== Problems to solve ==
- a) Reproduce the Asda sales article word for word from "Asda's underlying sales, excluding" to "but behind Morrisons.".
- b) Write the next part of the Asda sales article, picking up after its final sentence.

== Given passage ==
The UK's second biggest grocer Asda underlined its steady recovery after a testing period yesterday by posting a rise in third-quarter sales.
Asda, which is owned by the US retail giant Walmart, said the performance of its own-label ranges – particularly its Chosen by You core range – and message on low prices had helped drive the sales growth. Its customers made fewer trips to its big out-of-town stores due to stubbornly high petrol prices, but more than offset this by increasing their average spend per transaction.
Asda's underlying sales, excluding VAT and petrol, rose 1.3 per cent in the quarter to 30 September, an improvement on its 0.5 per cent growth in the previous quarter.
While the grocer lagged its big rivals for much of 2010, the sales and latest Kantar data suggests that Asda is now growing ahead of Sainsbury's and Tesco, but behind Morrisons.
Doug McMillon, the chief executive of Walmart International, said Asda's operating income rose ahead of sales, excluding petrol. He said: "Traffic declined by 1.3 per cent and average ticket increased 2.6 per cent, as customers continue to consolidate their trips in the face of high fuel prices."

== Data extract ==
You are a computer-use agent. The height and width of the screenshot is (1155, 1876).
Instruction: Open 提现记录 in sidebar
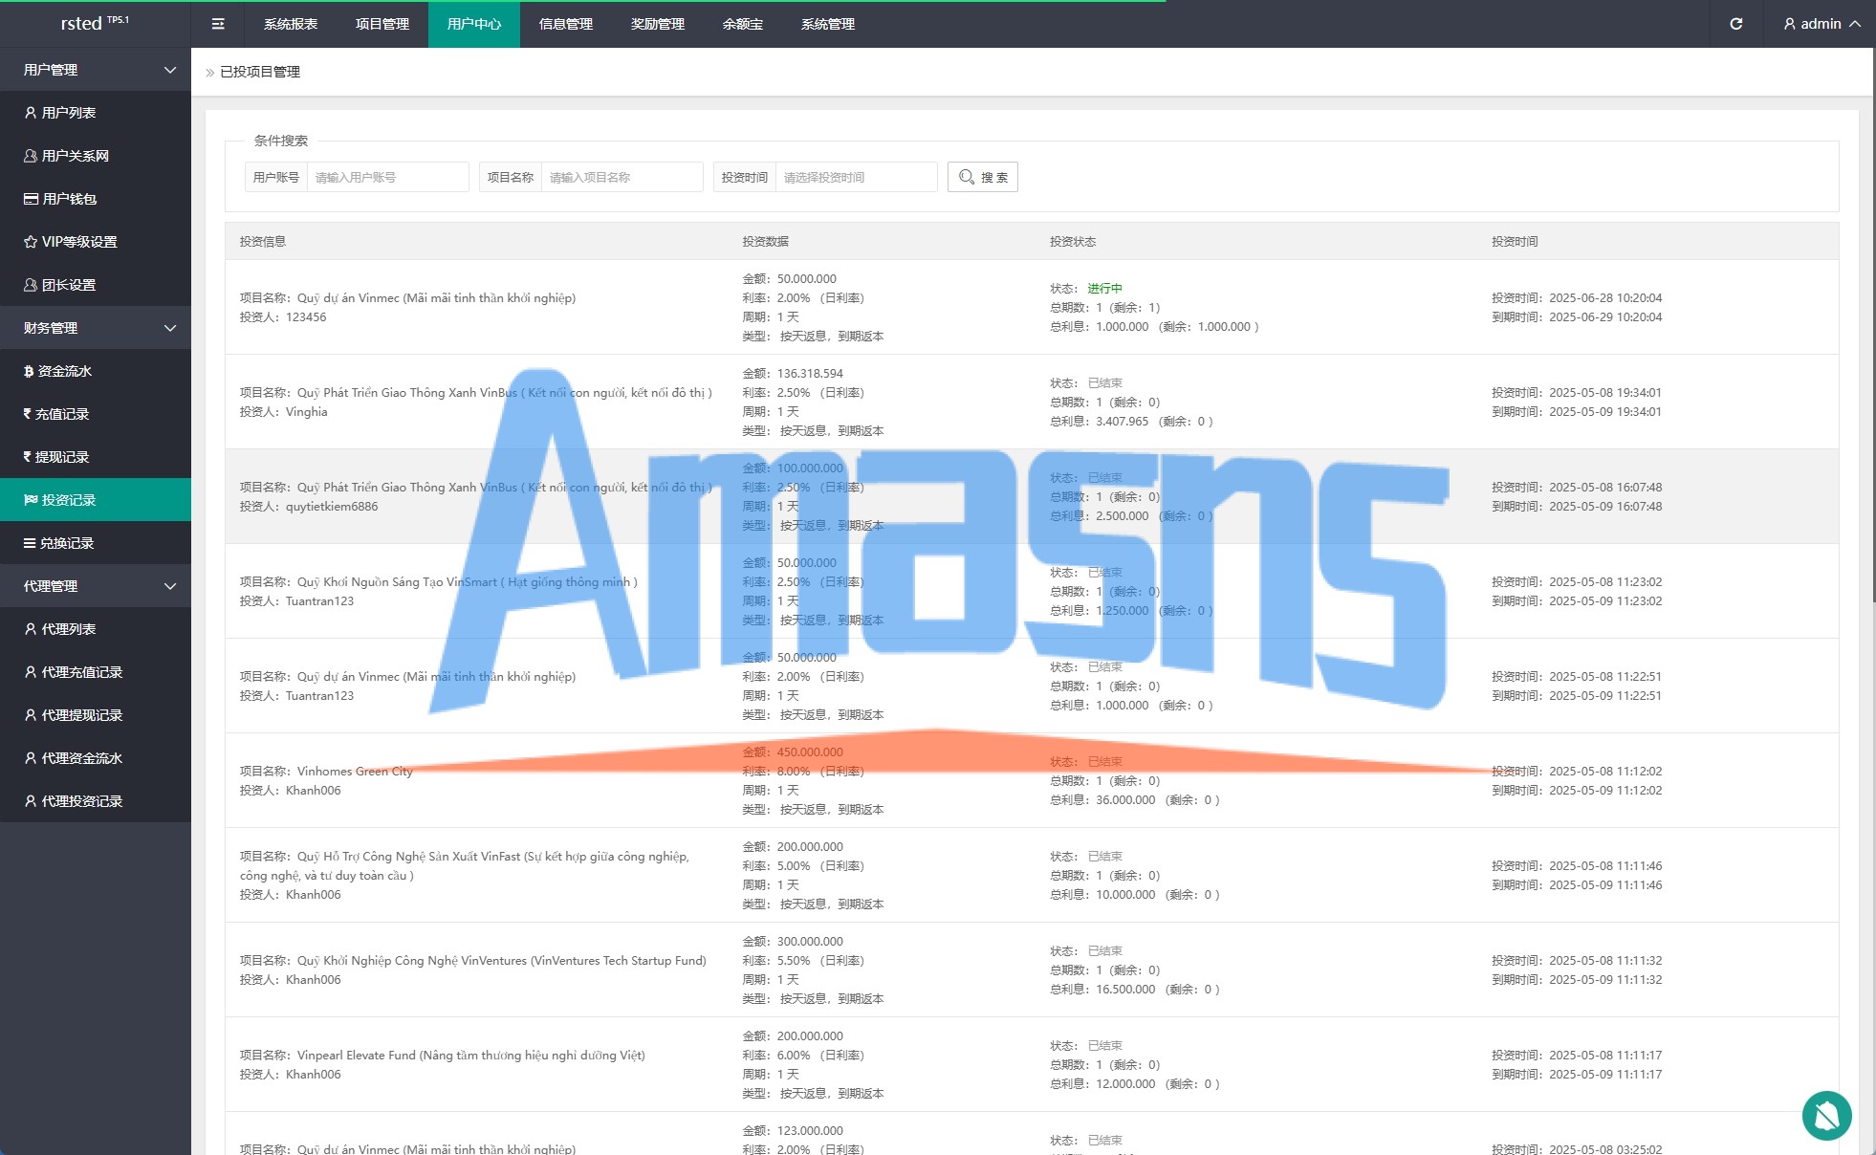[x=61, y=457]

== The replies ==
- a)
Asda's underlying sales, excluding VAT and petrol, rose 1.3 per cent in the quarter to 30 September, an improvement on its 0.5 per cent growth in the previous quarter.
While the grocer lagged its big rivals for much of 2010, the sales and latest Kantar data suggests that Asda is now growing ahead of Sainsbury's and Tesco, but behind Morrisons.

- b)
Asda said its customers had checked more than 13 million baskets online since the current version of its Asda Price Guarantee – which promises that on comparable groceries it will be 10 per cent cheaper than four of its big rivals – went live in January.
Asda's underlying sales – at shops open more than 12 months – are set to get a further boost after it completes the conversion to its own brand of the acquired 147 Netto stores next week. The grocer purchased the Danish supermarket group's 194 Netto UK stores for £778m in May 2010, but it had to offload 47 for competition reasons.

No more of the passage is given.